Another Data Structure (implemented with Objects)
Today we’re going to combine what we learned about linked lists and HTML Trees to build a new type of data structure. It’s slightly more complex, but along the way we’ll pick up useful tools and valuable intuition.
Here’s an example of the data structure we’ll be building. It’s a tree, but not an HTML tree:
What do you notice about this tree?
Think, then click!
Two things you might notice (among others) are:
- Every node has at most 2 children. Some have 2, some have 1, and some have 0. We call trees like this binary trees.
- If you scan the tree left-to-right, it’s sorted. (What is it about the structure of the tree that guarantees that? Could we express it as something that’s true for every individual node of the tree?)
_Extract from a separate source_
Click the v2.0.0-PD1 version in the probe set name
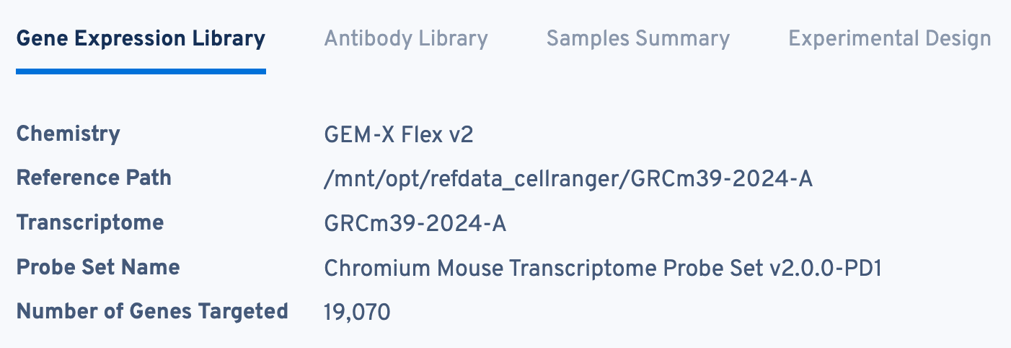The width and height of the screenshot is (1011, 348). [826, 269]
A Binary Search Tree is a binary tree, with the requirement that, for all nodes $N$ in the tree:
- all its left descendants have value less than the value of $N$; and
- all its right descendents have value greater than the value of $N$. We’ll support duplicate values later; for now let’s assume that the tree is only storing one of any given value. Notice also that we said “descendants”, not “child” or “children”; this condition has to apply to the entire left and right subtrees of a node.
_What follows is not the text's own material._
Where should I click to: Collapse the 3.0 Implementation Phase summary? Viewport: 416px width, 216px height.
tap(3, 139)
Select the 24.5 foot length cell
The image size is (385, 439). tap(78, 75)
What could we do if we wanted to find 9 in the tree?
Like most trees, we’ll have to start at the root. The root’s value is 7, so if we’re looking for 9, we immediately know that we should go right: the property we identified above guarantees that we’ll never find a 9 to the left of the root.
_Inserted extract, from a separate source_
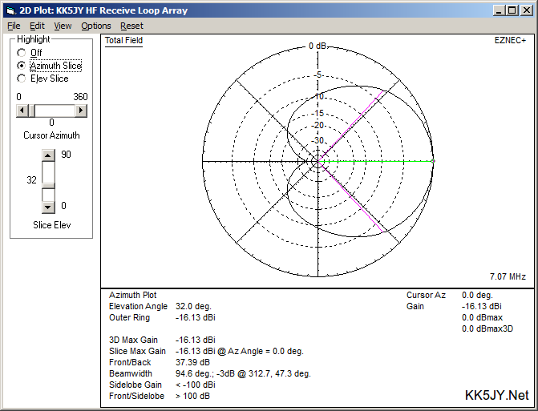Click the polar plot center origin

pyautogui.click(x=318, y=161)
Something very important just happened. Because we could rule out the left subtree, our search could ignore half the tree. And then another half of the remaining tree:
Then, when we visit the 10 node, we know we need to go left but there’s nothing there. So 9 cannot be in the tree.
What just happened?
We seem to be reducing the “work” by half every time we descend.
The tree stores 7 numbers, but we only had to visit and examine 3 of the nodes in the tree. Concretely, we needed to visit at most one node for every level of the tree.
What’s the relationship between the number of nodes that a binary tree can store, and its depth?
depth 1: 1 node
depth 2: 3 nodes
depth 3: 7 nodes
depth 4: 15 nodes
depth 5: ...
Since the number of nodes that can be stored at every depth double when the depth increases, this will be an exponential progression: $2^d - 1$ nodes total, for a tree of depth $d$.
So: what’s the performance of searching for a value in one of these trees, if the tree has $n$ nodes? It’s the inverse relationship: $2^d - 1$ nodes means the depth of the tree is $O(log_2(n))$. Computer scientists will often write this without the base: $O(log(n))$. This is the “logarithmic time” you may have seen before: not as good as constant time, but pretty darn good!
If you’re seeing a possible snag in the above argument, good. We’ll get there!
I wonder if BSTs only work on numbers?
We can apply BSTs to any datatype we have a total ordering on. Strings, for instance, we might order alphabetically. Diplomats we might seat according to some order of precedence. It’s not about numeric value, it’s about less-than and greater-than.
How would we add a number to a tree?
Suppose I want to add $4$ to this tree. What new binary trees might we imagine getting as a result? Here are 4 different places we could put 4. Are some better than others?
Think, then click!
Adding 4 below the 10 or 6 would violate the BST condition:
- 10 is in the left subtree of 7, but 4 is less than 7;
- 6 is in the right subtree of 5, but 4 is less than 5.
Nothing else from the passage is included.